* **WHAT TO PRODUCE**
Each entry in the block below needs to be copied out exactly.

(INFORMATION GIVEN begins)

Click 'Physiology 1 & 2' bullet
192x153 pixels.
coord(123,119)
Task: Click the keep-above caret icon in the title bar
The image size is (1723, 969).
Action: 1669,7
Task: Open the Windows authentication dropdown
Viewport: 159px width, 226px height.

(INFORMATION GIVEN ends)

* **SOLUTION TO THE PROBLEM**
Click 'Physiology 1 & 2' bullet
192x153 pixels.
coord(123,119)
Task: Click the keep-above caret icon in the title bar
The image size is (1723, 969).
Action: 1669,7
Task: Open the Windows authentication dropdown
Viewport: 159px width, 226px height.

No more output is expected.